Research Insight - The Team Led by Academician Zemin Zhang at Chongqing Medical University Identifies a Novel Immunotherapy Target via Single-Cell Screening

Research Insight - The Team Led by Academician Zemin Zhang at Chongqing Medical University Identifies a Novel Immunotherapy Target via Single-Cell Screening

2026-04-27 10:22:51

Recently, Academician Zemin Zhang from Chongqing Medical University, Associate Researcher Dongfang Wang from Peking University, and Professor Jianzhong Xi from Peking University, among others, published a research article entitled “Single-cell screens identify ADAM12 as a fibroblast checkpoint impeding anti-tumor immunity” in Cancer Cell (Q1, IF = 47.2). This study identified ADAM12 as a fibroblast checkpoint through single-cell screening. Loss of ADAM12 was found to delay tumor progression and enhance tumor sensitivity to immunotherapy, thereby providing a novel therapeutic target for cancer immunotherapy.

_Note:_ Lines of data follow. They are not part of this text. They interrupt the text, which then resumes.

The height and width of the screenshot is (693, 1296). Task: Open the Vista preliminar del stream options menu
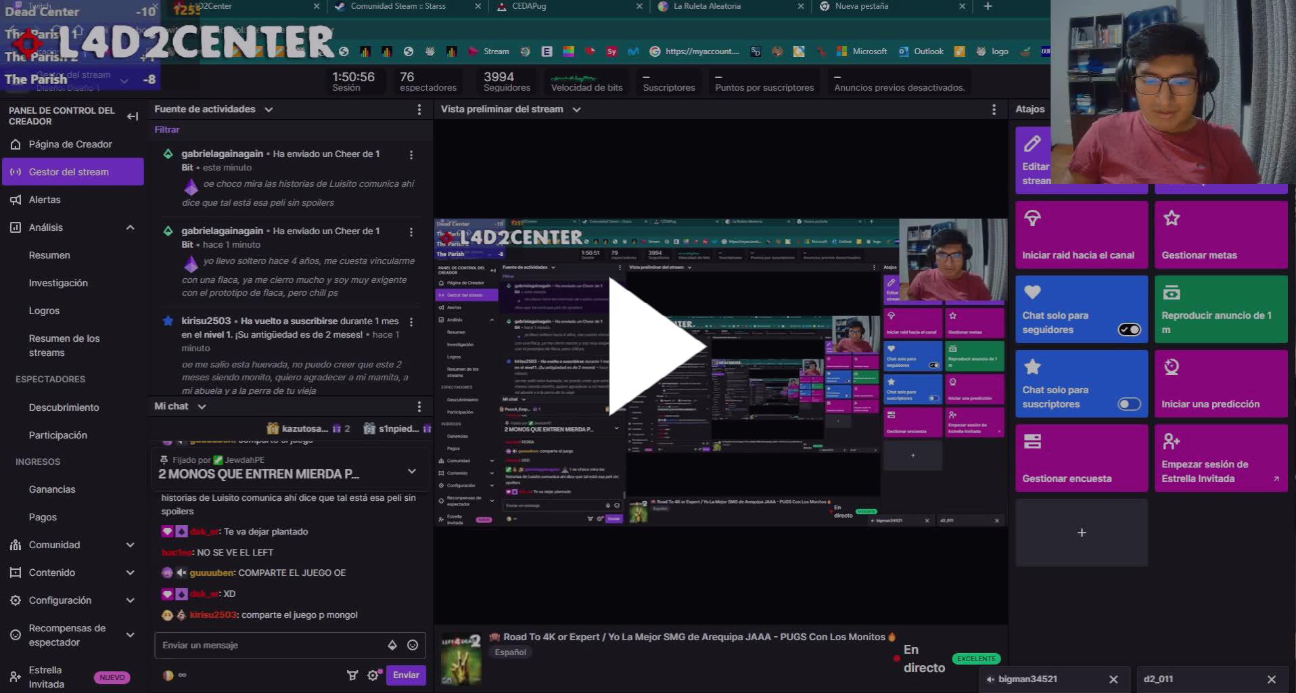click(994, 109)
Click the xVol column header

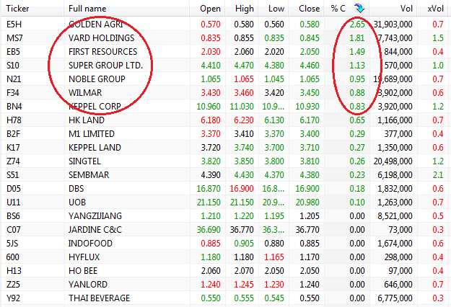coord(435,8)
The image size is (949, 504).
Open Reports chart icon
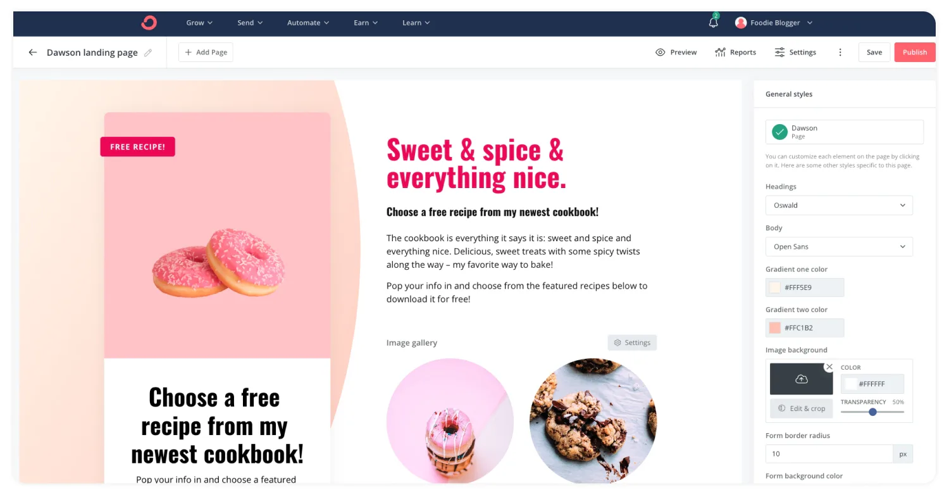720,53
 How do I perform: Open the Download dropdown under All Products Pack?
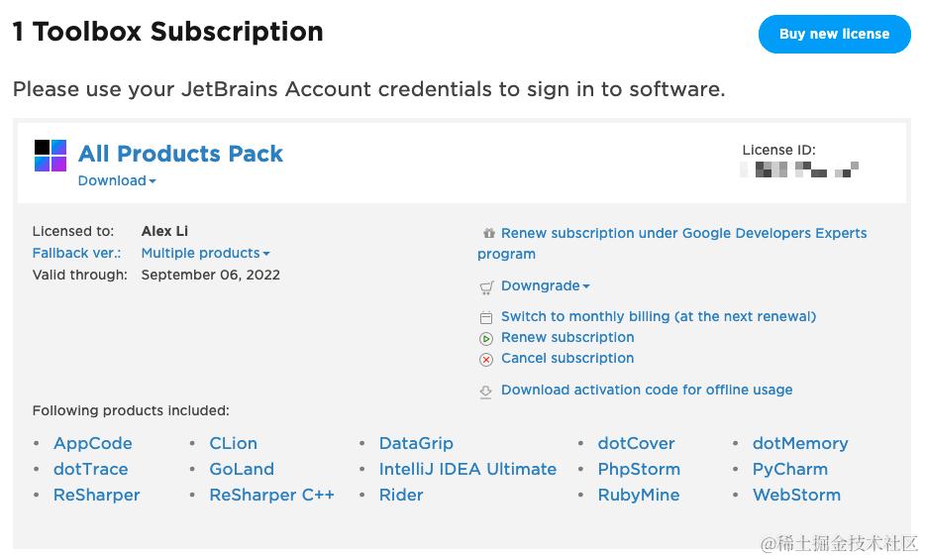point(117,180)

A central challenge in tumor immunotherapy is the limited responsiveness of tumors to treatment, which is closely associated with the abundance of immunosuppressive cancer-associated fibroblasts (CAFs) within the tumor microenvironment. However, CAFs exhibit high heterogeneity and remarkable phenotypic plasticity. How to precisely reprogram CAFs from a tumor-promoting state to a tumor-suppressive state remains an unresolved issue in the field.

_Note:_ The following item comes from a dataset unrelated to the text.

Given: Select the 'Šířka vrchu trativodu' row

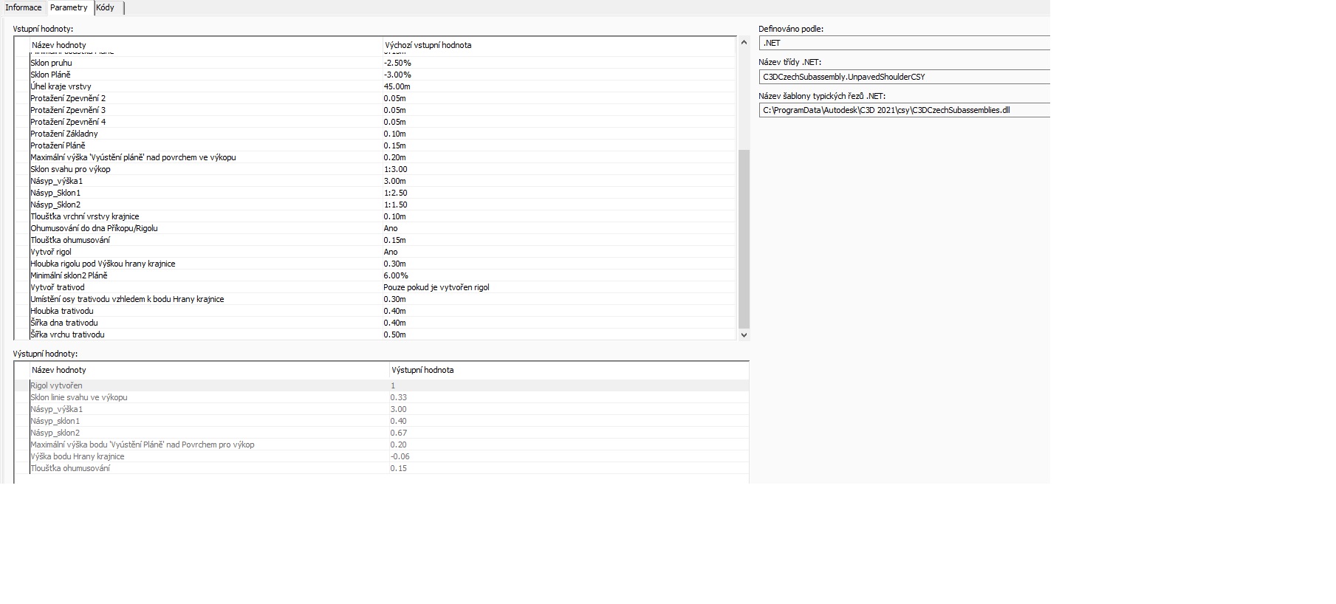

In this study, computational biology was integrated with high-throughput functional screening to investigate fibroblast targets. The research team first performed integrative analysis of multi-omics clinical datasets to computationally identify 54 candidate key genes. Meanwhile, a patient-derived fibroblast library was established, and CRISPRi/a Perturb-seq technology was employed for functional screening. For the first time, a genotype–phenotype causal regulatory network was systematically mapped in patient-derived CAFs. The study revealed a critical antagonistic relationship between the type I interferon response program and the myofibroblast activation program, with ADAM12 serving as a central regulatory hub of this balance. Targeting ADAM12 effectively activates the antitumor interferon response in CAFs and remodels the tumor microenvironment. Experimental results demonstrated that this strategy significantly inhibited tumor growth and enhanced CD8⁺ T cell infiltration and function across multiple mouse models. Moreover, when combined with PD-L1 blockade therapy, it exhibited synergistic therapeutic effects in resistant models.

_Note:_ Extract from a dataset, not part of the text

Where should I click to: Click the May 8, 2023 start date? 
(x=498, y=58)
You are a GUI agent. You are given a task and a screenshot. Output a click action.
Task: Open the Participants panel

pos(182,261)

This study establishes a comprehensive paradigm from target discovery to mechanistic validation, revealing an actionable reprogramming pathway for CAFs. It identifies ADAM12 as a novel therapeutic target characterized by minimal expression in normal tissues, along with high efficacy and potential safety. These findings provide a new strategy and promising avenue for overcoming resistance to immunotherapy, particularly for transforming “cold” tumor microenvironments.


Fifteen days after implantation of orthotopic Lewis lung carcinoma, mice were intraperitoneally injected with luciferin substrate. Ten minutes later, the mice were euthanized, and the lungs were excised for ex vivo tumor burden quantification using the AniView multimodal in vivo imaging system (Guangzhou Biolight Biotechnology Co., Ltd.).